··· DATA PROVIDED ···
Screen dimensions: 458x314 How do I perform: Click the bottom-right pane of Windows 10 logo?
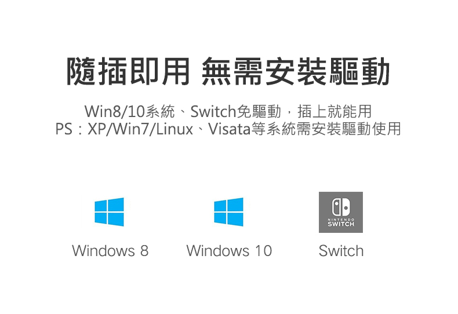tap(235, 220)
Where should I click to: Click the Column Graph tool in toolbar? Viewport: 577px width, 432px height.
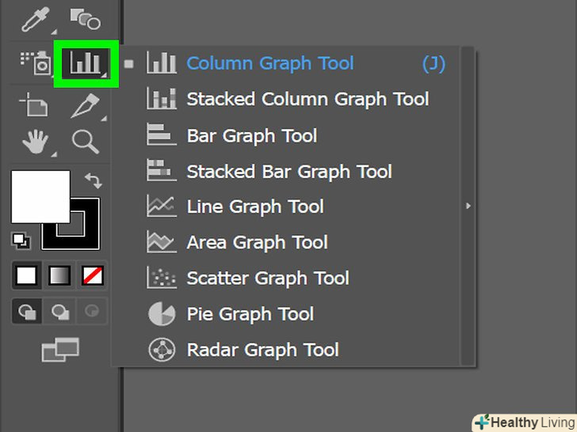[x=86, y=63]
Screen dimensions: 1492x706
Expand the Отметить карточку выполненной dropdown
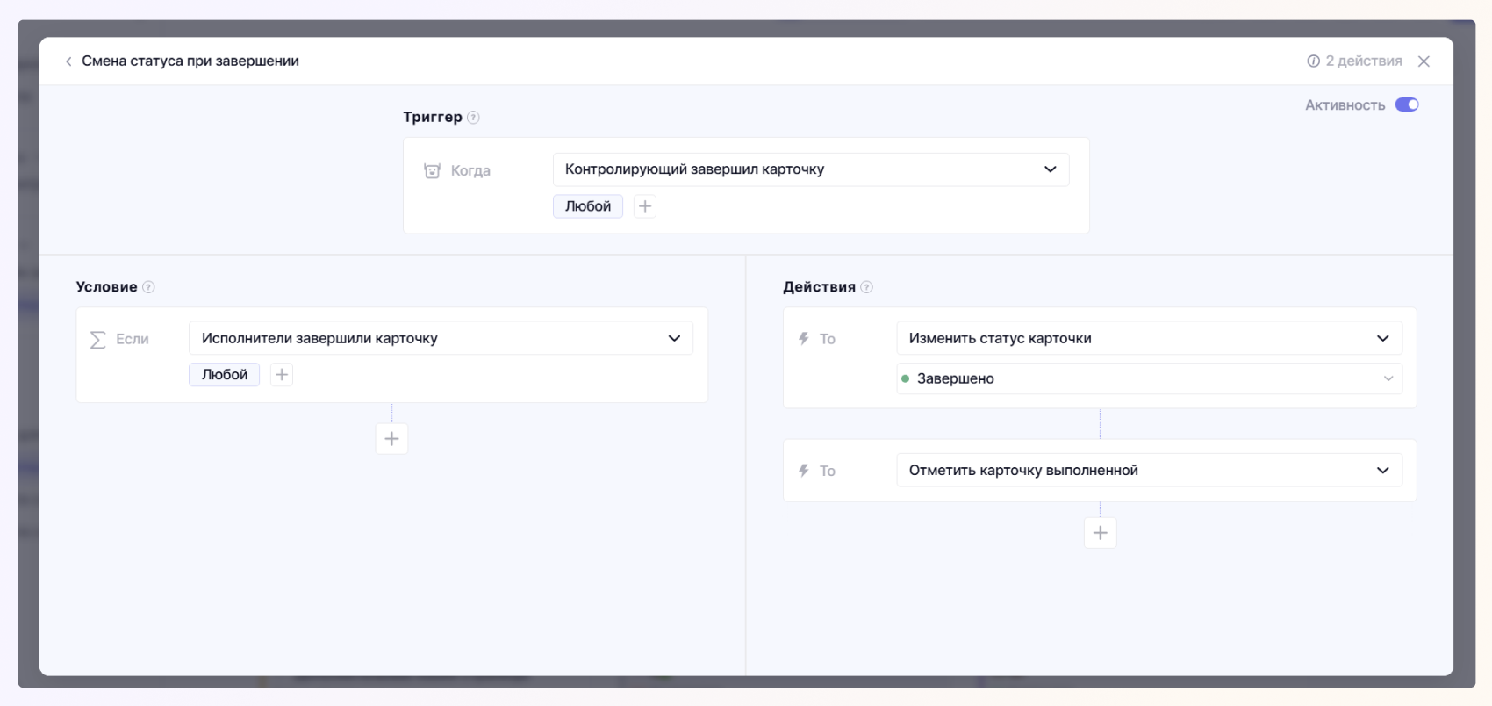tap(1148, 471)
···
Print the records above verbatim, minus any pictures.

Screen dimensions: 458x314 How do I perform: Click the bottom-right pane of Windows 10 logo?
tap(235, 220)
Where should I click to: Click the Column Graph tool in toolbar? Viewport: 577px width, 432px height.
[x=86, y=63]
Screen dimensions: 1492x706
Expand the Отметить карточку выполненной dropdown
tap(1148, 471)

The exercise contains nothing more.